Every cell uses the molecule ATP as a source of energy, whether it’s a bacteria or a cell in your body. Last week, scientists at Scripps Research Institute identified the way a short chemical dials up ATP production. The chemical is attached to the ribonucleic acid (that is, transfer RNA) created from the gene responsible for producing ATP in a species of common bacteria.

The chemical works by binding to ATP molecules. If left unbound, the transfer RNA continues to its appointed rounds in creating energy. But if the chemical binds an ATP molecule, the transfer RNA does nothing and no additional energy is produced. So when ATP is low (that is, when the cell needs energy), lots of transfer RNA molecules are unbound and so go on to produce lots of ATP. On the other hand, when the cell has lots of ATP and so has lots of energy available, most of the RNA is bound and doesn’t produce anything.

It’s a simple mechanism for explaining energy metabolism in cells. Good to know, but the Scripps researchers go on to talk about how this new discovery offers a new way to produce antibiotics: simply inject a drug that acts like ATP (but, of course, isn’t) so the chemical binds it, shuts down the transfer RNA, and chokes off energy production. The disease-causing bacteria then starves to death.

This look-what-cool-stuff-we-can-do-with-our-discovery is a common feature of both scientific journal articles and reports on research in the media: nice to know, but what can you do with it? It’s justification of science by the technologies it can produce. And those technologies fall into well-defined paths, mostly having to do with making money.

But there’s a second problem lurking here. As with old-style antibiotics, drug companies have to make sure this new-style antibiotic doesn’t kill beneficial bacteria your health depends on or the cells that make up your organs that your health also depends on. Of course, those drug company folks are such geniuses I’m sure there’s nothing to worry about.

And that’s not all.

The Scripps researchers hold out the promise of using similar methods in treating disorders of the human energy metabolism, which would include diabetes, obesity, and metabolic syndrome. They propose a drug that shuts down ATP production in your cells, attacking metabolic disorders at the cellular level. I hope you are as alarmed by this as I am.

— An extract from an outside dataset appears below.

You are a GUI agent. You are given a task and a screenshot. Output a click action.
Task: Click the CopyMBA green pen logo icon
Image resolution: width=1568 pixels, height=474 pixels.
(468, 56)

The technology this research promotes is the manipulation of gene expression using drugs. It is cut from the same cloth as genetic engineering—as in “genetically modified organism,” a topic of increasing concern and political activism. The Institute for Responsible Technology offers a full feast of critical analyses on the health threats and dodgy science behind this technology.

The upshot is that intervening in the chemistry of energy metabolism is playing with fire.

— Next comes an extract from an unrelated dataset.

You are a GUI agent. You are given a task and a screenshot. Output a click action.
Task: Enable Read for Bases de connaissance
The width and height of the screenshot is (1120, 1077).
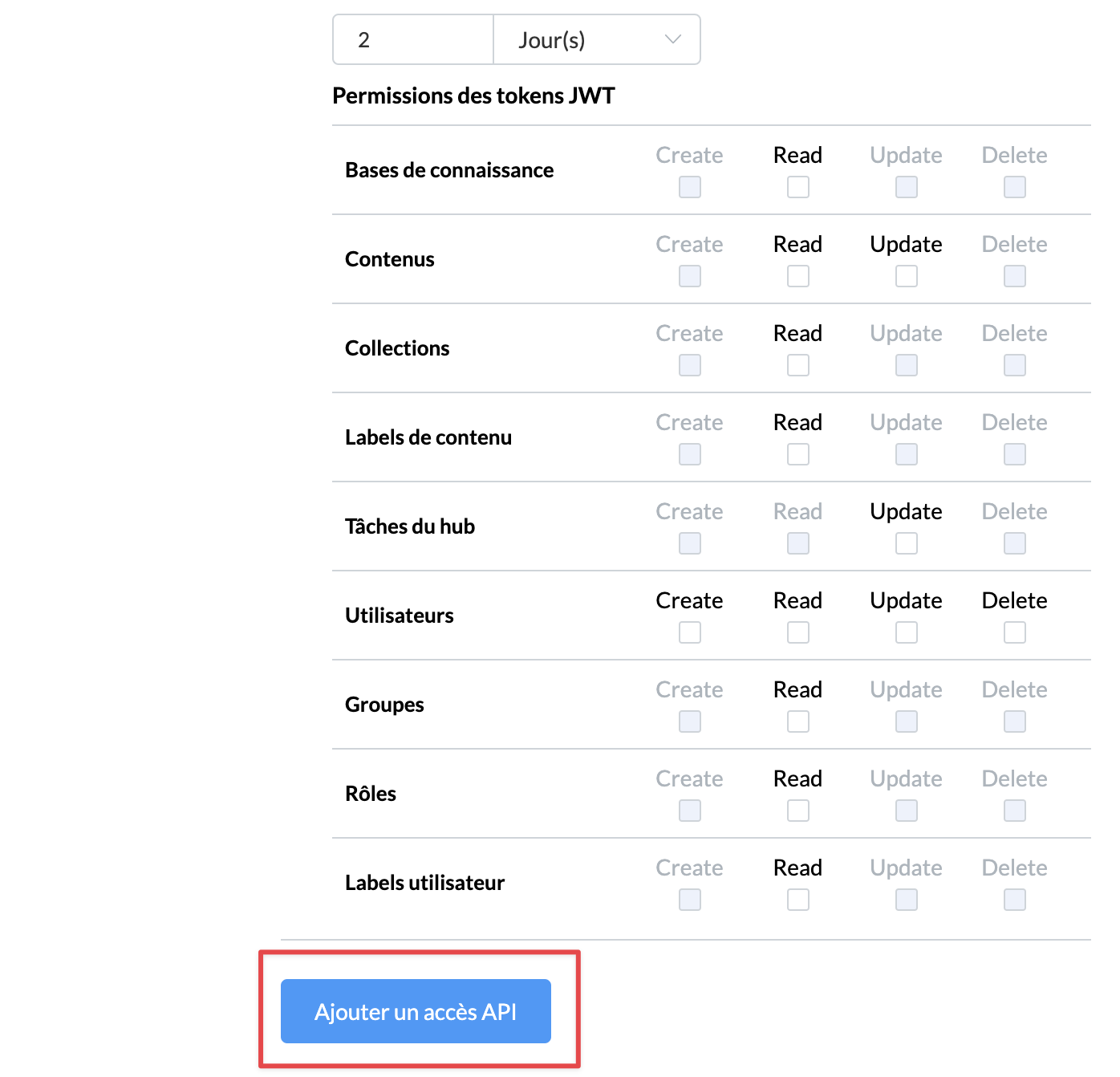click(798, 187)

Yet another mistake is the basic approach that looks to treat immune challenges and disruptions to energy metabolism as being about chemistry, whether dangerous or benign. That approach completely misunderstands the problem and its causes.

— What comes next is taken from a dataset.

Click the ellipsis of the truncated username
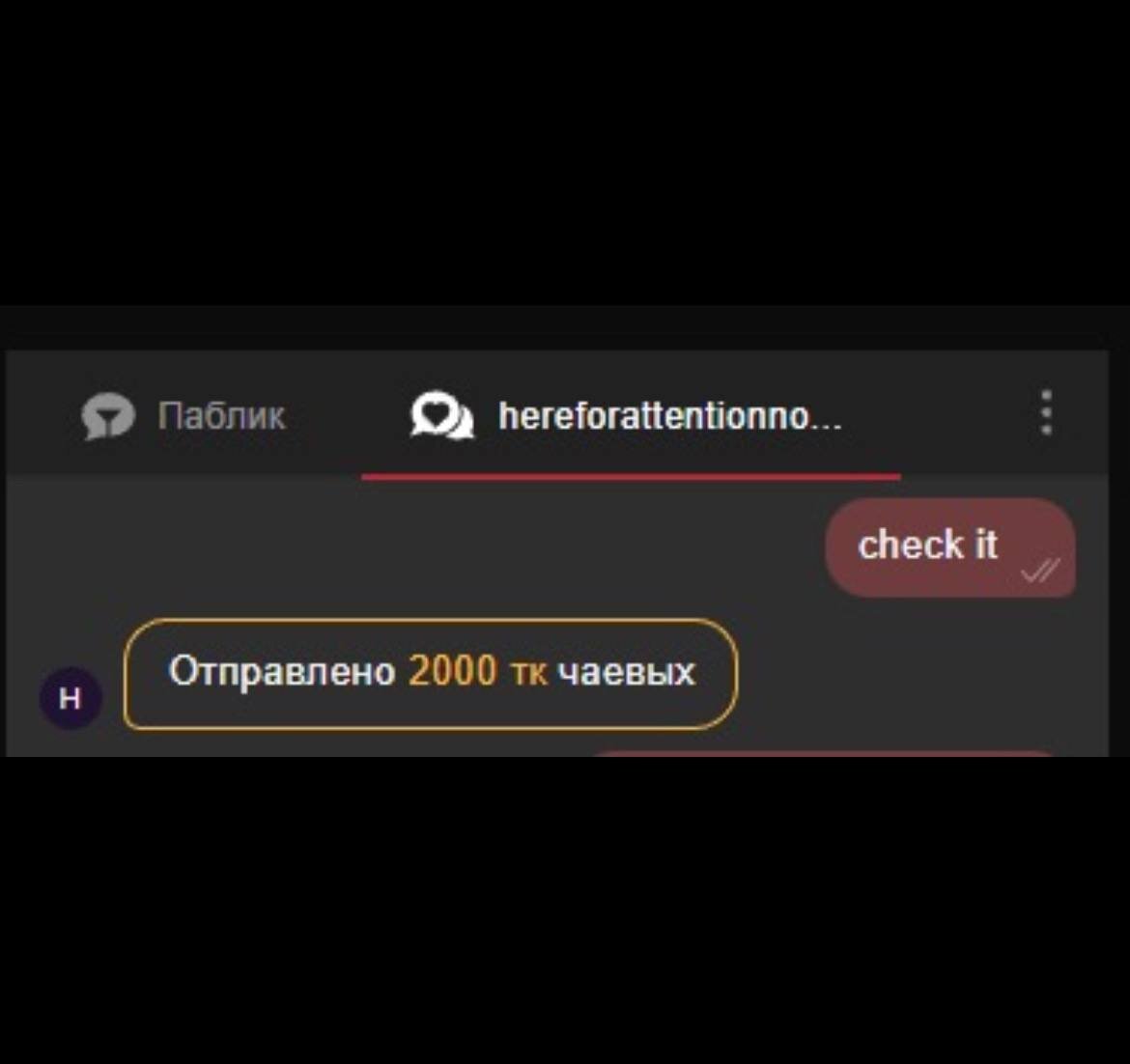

Instead of attacking chemicals and cells, we should be asking how to work with organs or the entire organism or the organism’s biological and social environment. A recent example is research reported in the Proceedings of the National Academy of Science. Scientists demonstrate how childhood adversity affects immunity and genes responsible for it throughout life.

In other words, the cause and the treatment of impaired immunity are about the organism, its environment, and how the two develop together and not about the manipulation of the underlying chemical mechanisms. That’s not to say that understanding the mechanisms of impaired immunity and metabolic disruption are irrelevant. But that understanding is about chemicals and cells, not about you. After all, it’s you who gets sick or becomes diabetic, not your cells.

The Scripps research illustrates two dangerous ideas. The first is this confusion in both the scientific and popular literature that health and illness are reducible to chemical processes. The second is that science is justified by the technologies that issue from it. These combine in the belief that manipulation of genes (which means manipulation of the chemicals DNA and RNA) through drugs and genetic engineering paves the path to well being.

We’re not reducible to our chemistry

Those illusions hide the fact that the practice of science and the development of technology are social processes. The current obsession with all things genetic—in science, technology, and popular culture—is an artifact of a social process. It is a social process taking us down a dangerous path.